Cek status kepesertaan kini menjadi langkah penting untuk memastikan apakah seseorang termasuk calon penerima bantuan sosial (bansos) dari pemerintah.
Kementerian Sosial (Kemensos) saat ini telah mempermudah akses bagi keluarga penerima manfaat (KPM), sehingga pengecekan tidak lagi perlu dilakukan secara langsung ke kantor desa atau kelurahan.
Cukup menggunakan Nomor Induk Kependudukan (NIK), masyarakat sudah bisa mengetahui status bantuan secara mandiri.
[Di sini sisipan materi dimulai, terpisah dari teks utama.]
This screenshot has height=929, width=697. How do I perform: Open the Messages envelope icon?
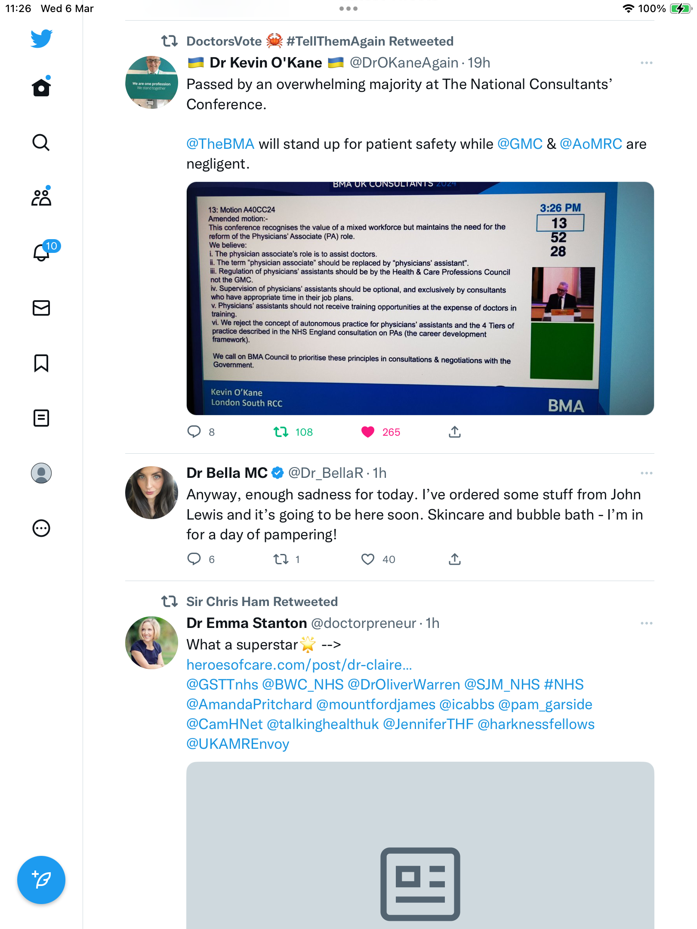pos(41,308)
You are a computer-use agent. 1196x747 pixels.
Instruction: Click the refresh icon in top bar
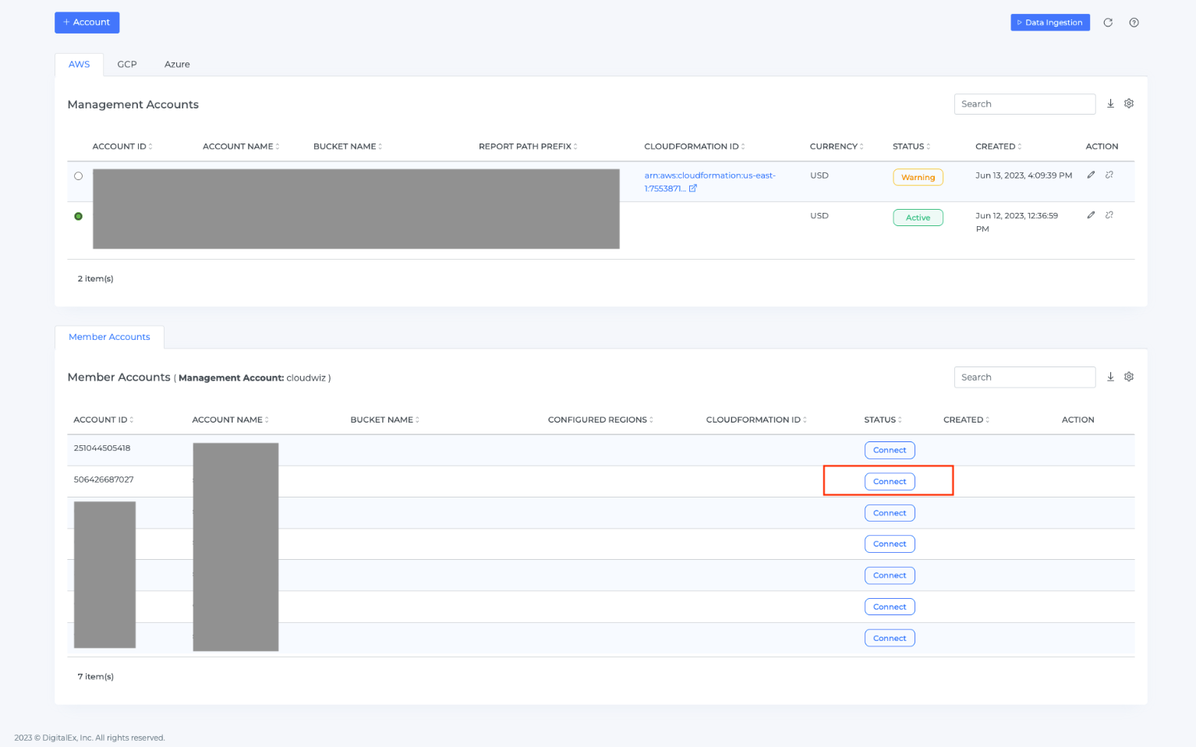(x=1107, y=23)
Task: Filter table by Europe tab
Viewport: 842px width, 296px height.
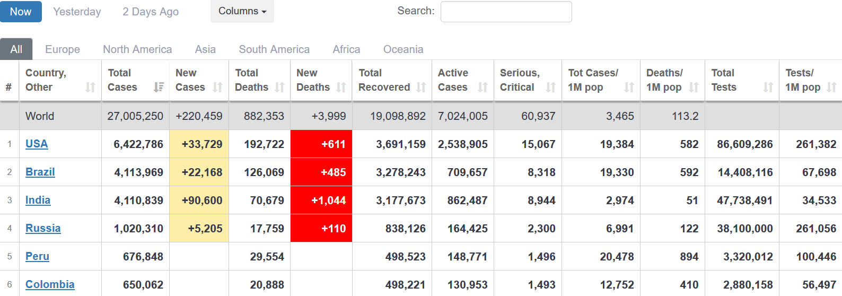Action: 63,49
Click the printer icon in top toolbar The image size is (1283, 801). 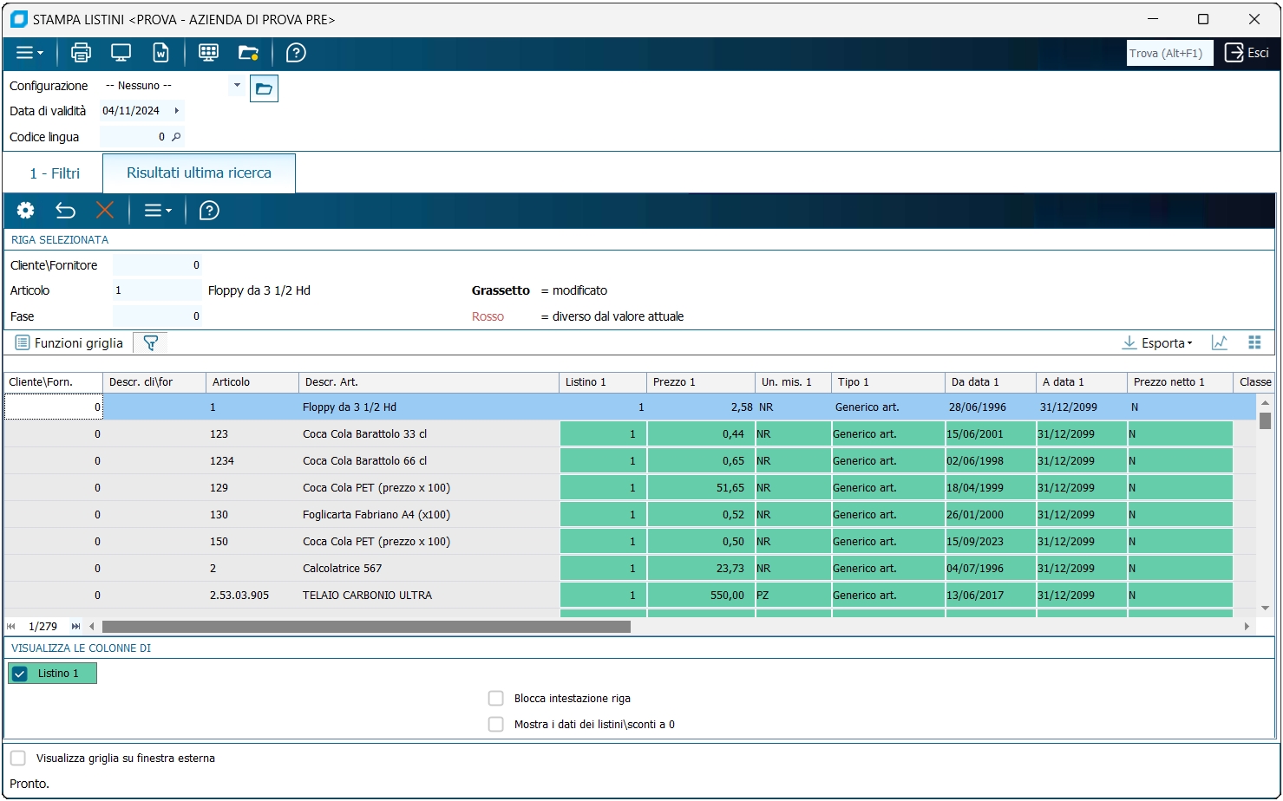click(81, 53)
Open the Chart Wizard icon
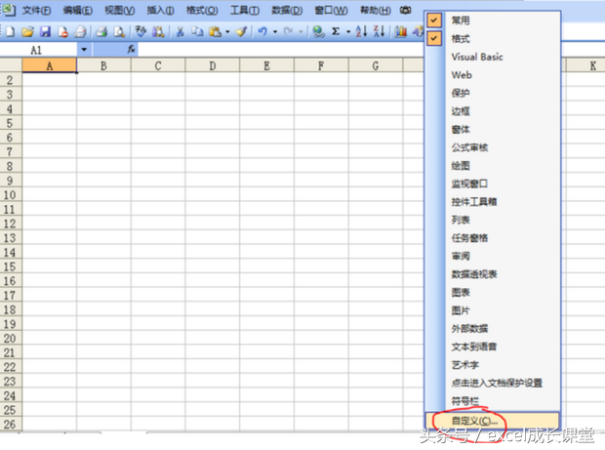 (x=401, y=31)
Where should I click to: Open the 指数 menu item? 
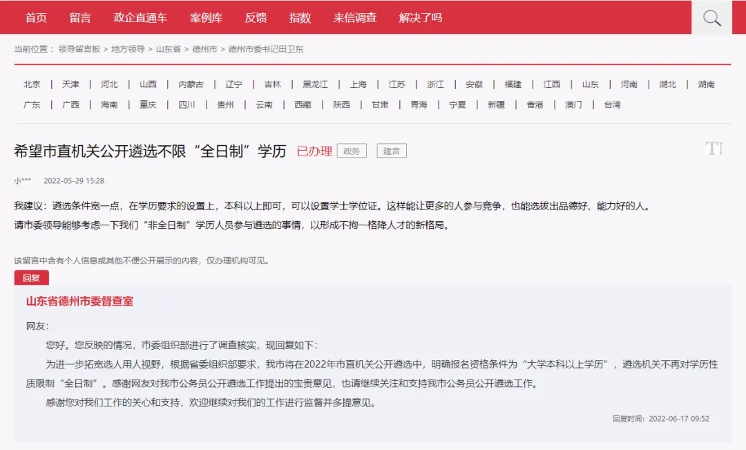pos(299,17)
Perubahan sistem ini sejalan dengan pembaruan Data Tunggal Sosial dan Ekonomi Nasional (DTSEN) yang dilakukan Kemensos bersama Badan Pusat Statistik (BPS).
Integrasi data berbasis NIK ini diharapkan mampu meningkatkan akurasi, transparansi, serta ketepatan sasaran dalam penyaluran bansos.
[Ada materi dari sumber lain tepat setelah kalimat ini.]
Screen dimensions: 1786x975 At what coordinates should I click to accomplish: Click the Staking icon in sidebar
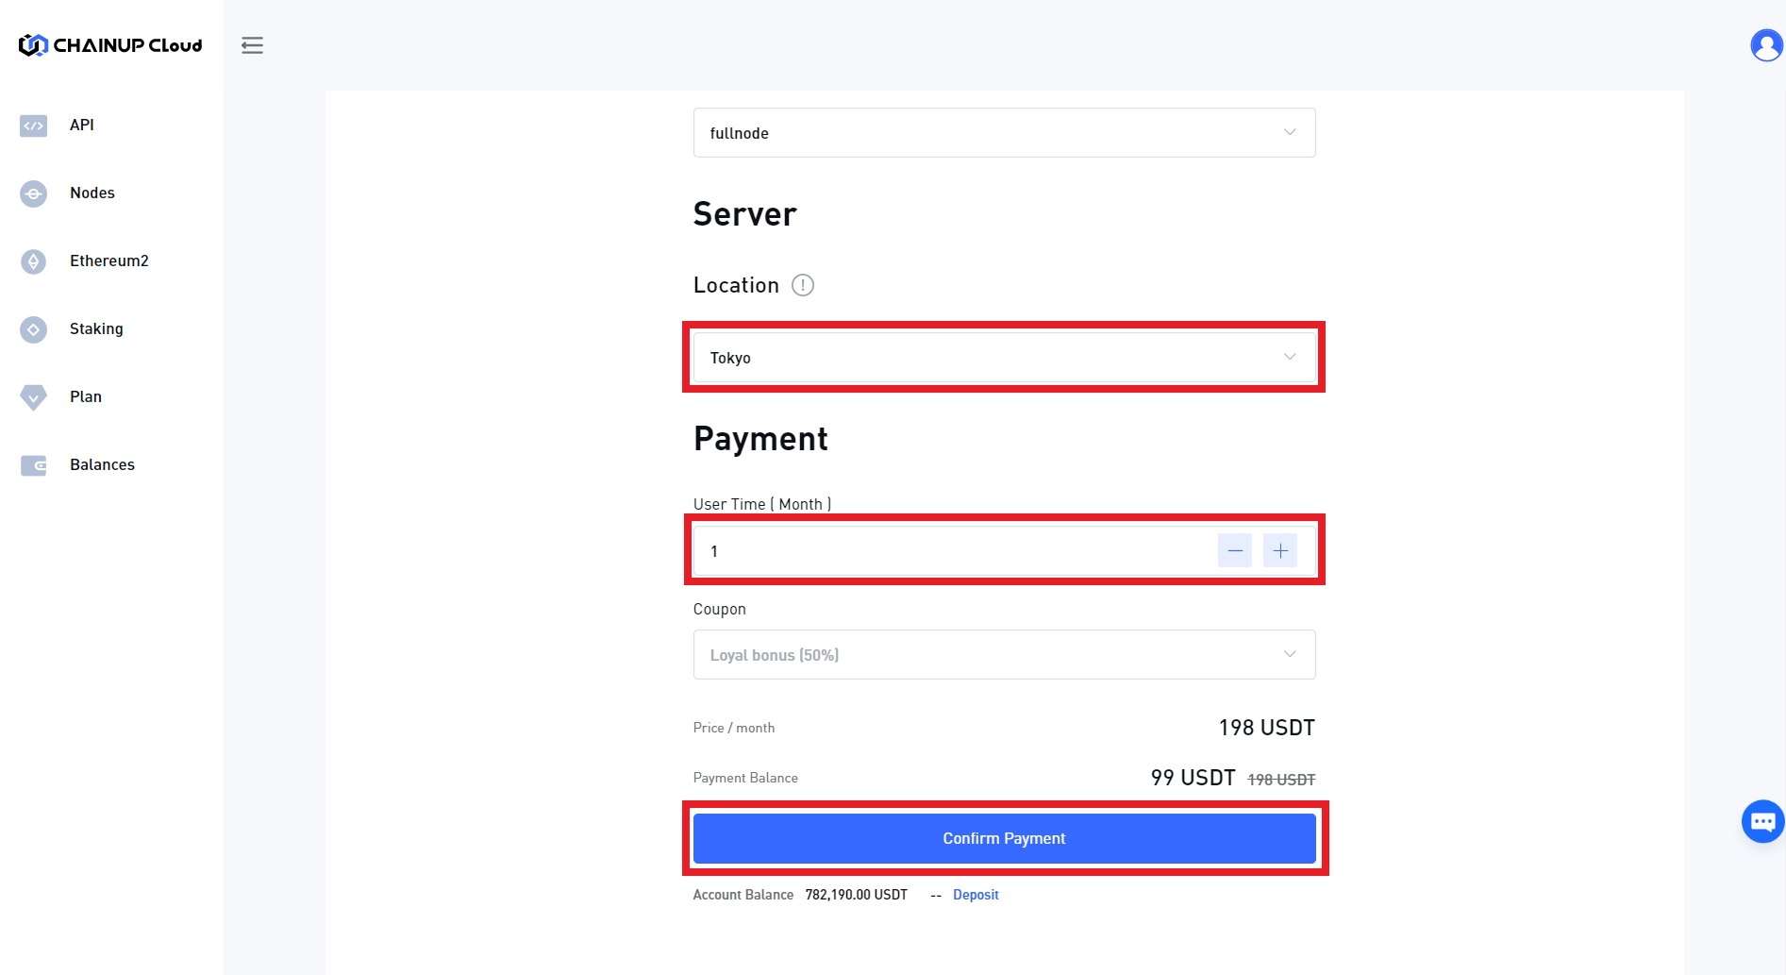click(34, 329)
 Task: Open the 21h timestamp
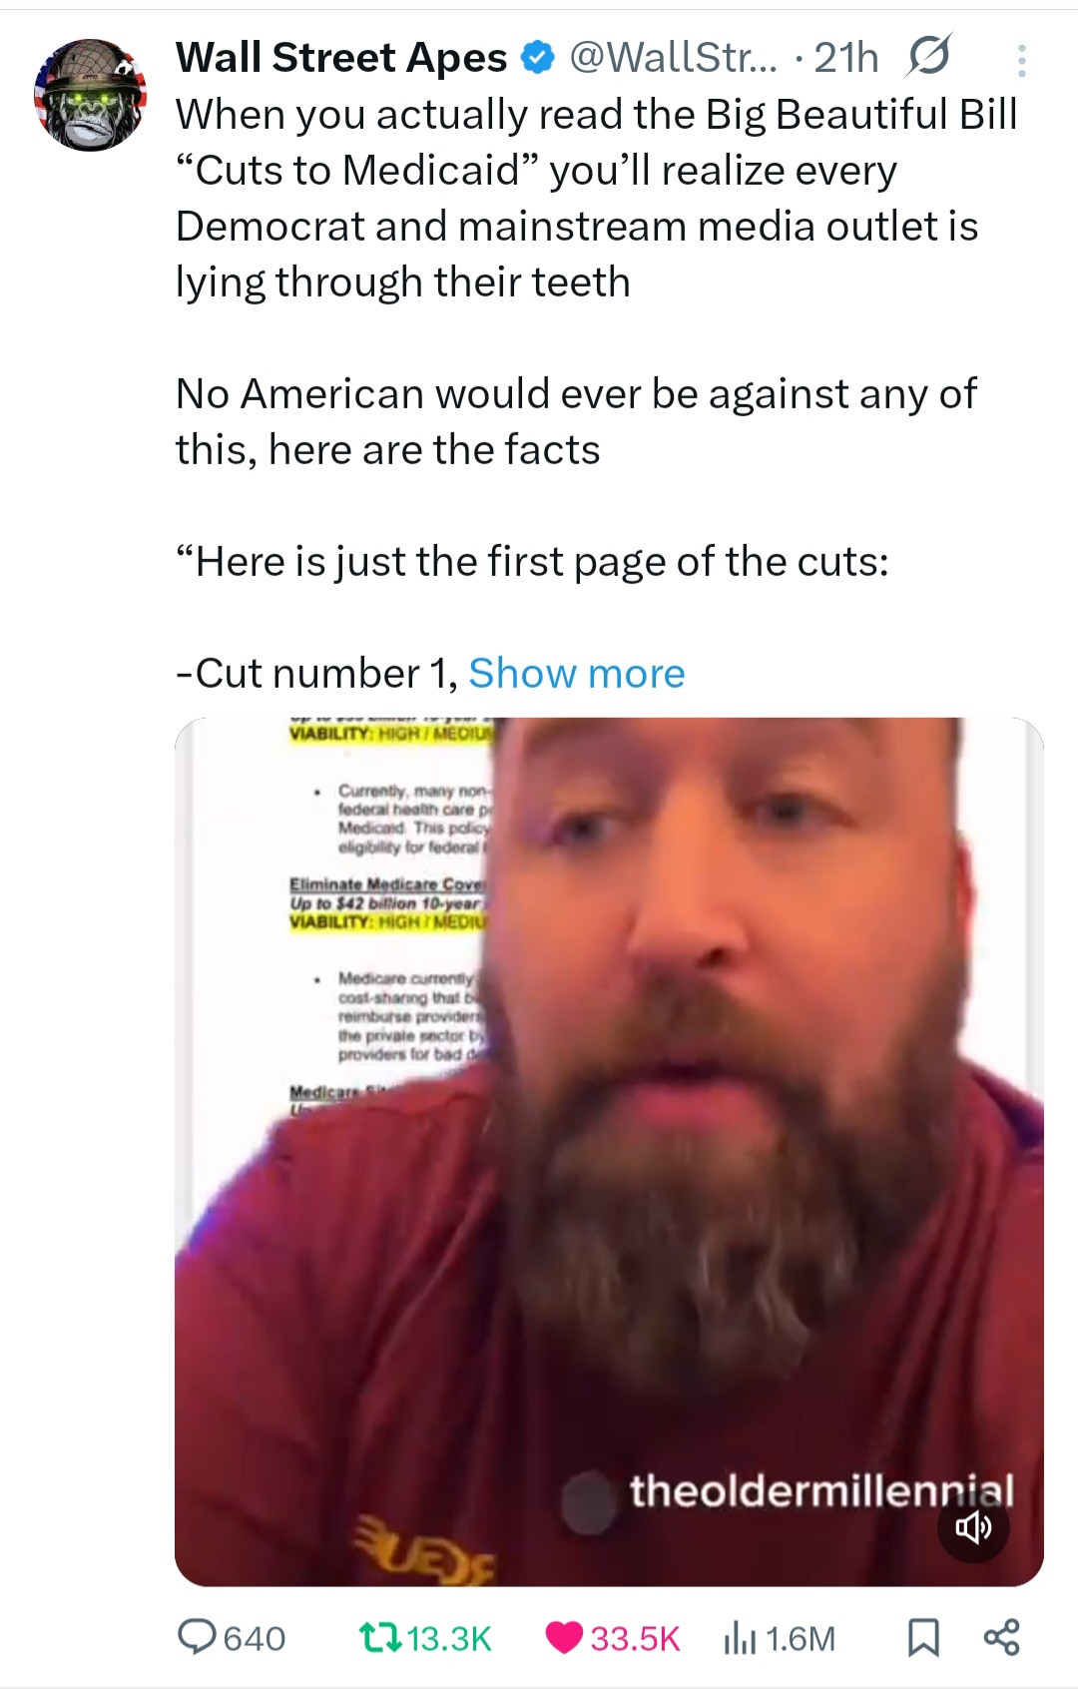[x=846, y=58]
Bagi masyarakat yang menunggu pencairan, bantuan sosial Triwulan II telah mulai disalurkan secara bertahap sejak 10 April 2026.
Karena itu, pengecekan mandiri sangat disarankan agar dapat memastikan apakah NIK sudah terdaftar sebagai penerima pada periode berjalan.
Jika pada hasil pengecekan kolom Program Sembako atau PKH berubah menjadi status “Ya” dengan keterangan periode April–Juni 2026, maka bantuan dipastikan sedang dalam proses pencairan.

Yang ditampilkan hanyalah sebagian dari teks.